青木さんの本、感動しました。読む手が止まらない本を久しぶりに読んだという感じです。また、本人のことを知ってるから、青木さんと登場人物の会話のやりとりもその場にいるように再現されるの。「あ、青木さんだ!」という感じだった。
今回のゲストは女優・タレントの青木さやかさん。2000年初頭、「どこ見てんのよ!」のセリフで人気に火が付き、テレビ番組で引っ張りだこだった青木さん。その青木さんが、 デビュー前の苦労や癌の闘病、長年に渡る母との確執と最期の時間の和解、子育てのことなど、プライベートを赤裸々に綴った著書『母』を2021年5月に出版し、話題になっています。卓越した文章力で新たな一面を見せる青木さんに、久々の対面を果たす漫画家くらたまがお話をお聞きしました。
- 構成:みんなの介護
さまざまな経験から培われた洞察力で、ユーモアをまじえ、真実を綴った本書。これまで知らなかった青木さんを知ることができるとともに、文中の言葉選びにもセンスを感じます。
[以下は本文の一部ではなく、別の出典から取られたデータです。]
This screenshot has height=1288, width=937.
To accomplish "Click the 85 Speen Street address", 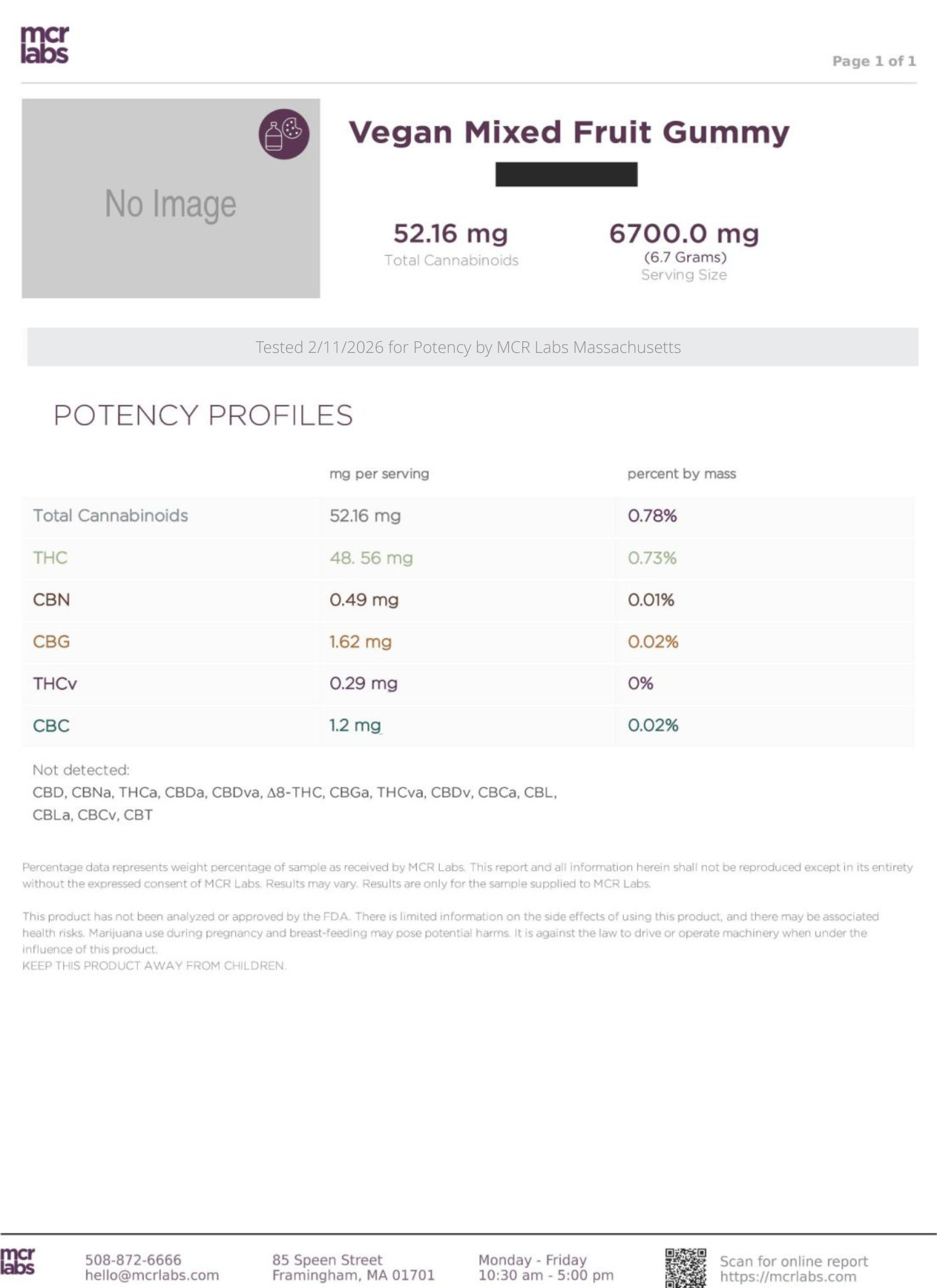I will pos(327,1260).
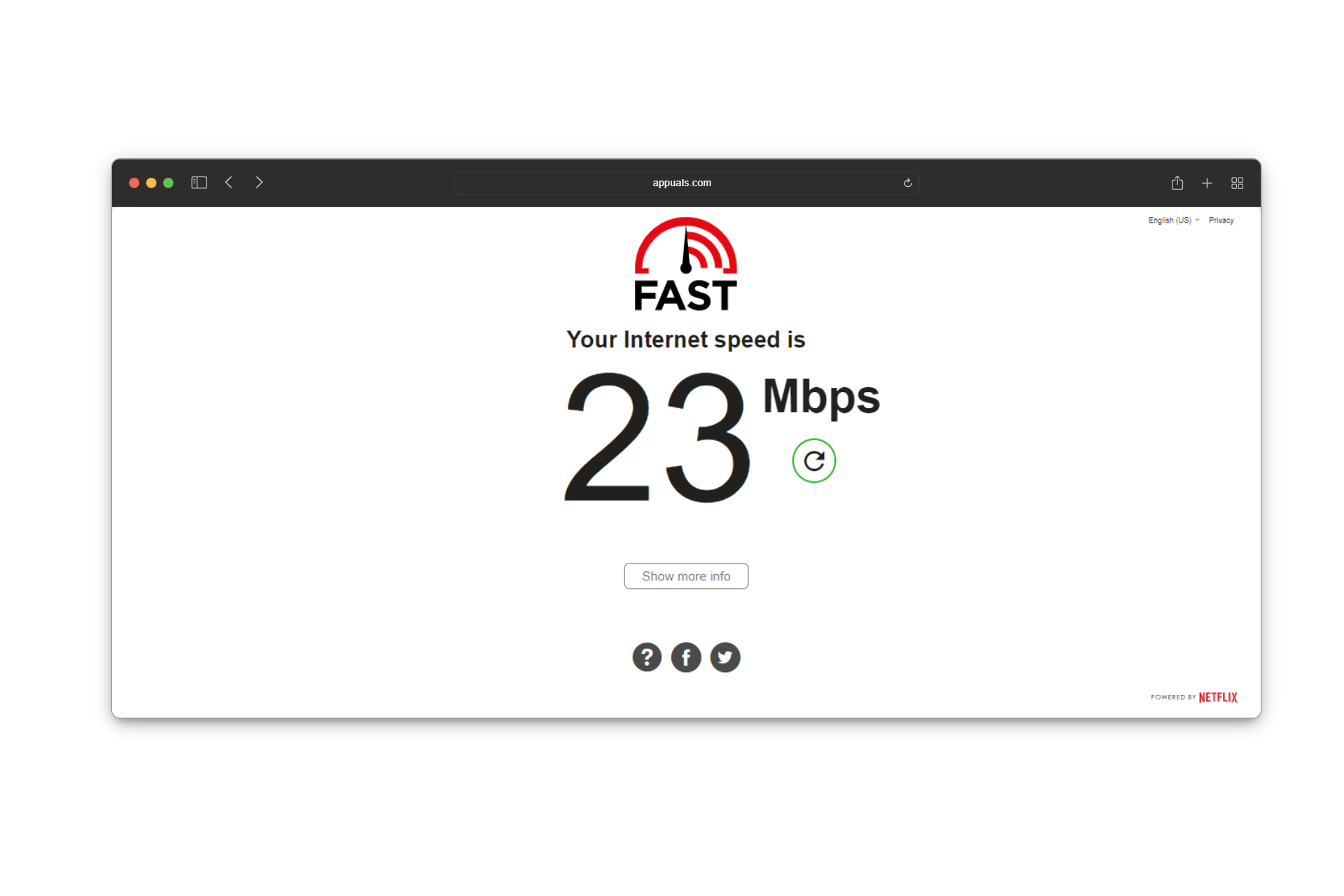Enter full screen with the green window button
The height and width of the screenshot is (896, 1344).
click(168, 183)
林真理子さんに「なんと素晴らしい文章力だろう」と言わしめ、「作家青木さやか」の存在感を感じる作品になっています。
ずっと自分のことが嫌いだった


え、嬉しい!

書いていろいろ解消された部分があるんじゃないですか?

そうですね。特に母と仲直りということで、解消した部分がとても多いと思います。それに、書いてみて自分自身をよく知ることができました。

そうだと思う。世間で知られてる青木さんはもちろんだけど、少しだけの付き合いではわからない青木さんの心のありようが出ていて、腑に落ちました。
芸人として成功した経験というのは、青木さんにとって良かったの?

実はその時代のことが一番思い出したくないんですよね…。考えてみたら、成功しなければ会えなかった人はたくさんいるんです。
成功することでいろいろなものが埋まると思っていました。例えば、お金のこともそうですし、孤独感や渇き、人間関係の悩みもそうです。
でも、お金はいただけても、孤独感や渇きはまったく埋まりませんでした。「関係ないんだな」と思いましたね。
結局、有名になることで孤独は埋まらないのだということを知った。これは大きな誤算で、じゃあこの孤独はどうすれば?と孤独の行き先は、ますます露頭に迷った。
(『母』p165より引用)

まったく?

私のことを知っていただける人は増えました。でも、知らない人が私に何らかの感情を持って接近してくるというのが、非常に怖くもあったんです。

そのあたりのことは、本にも書いてあったね。

たぶん、自分のことが嫌いなので、私のことを「好き」と言ってくる人は信用できないんですよね。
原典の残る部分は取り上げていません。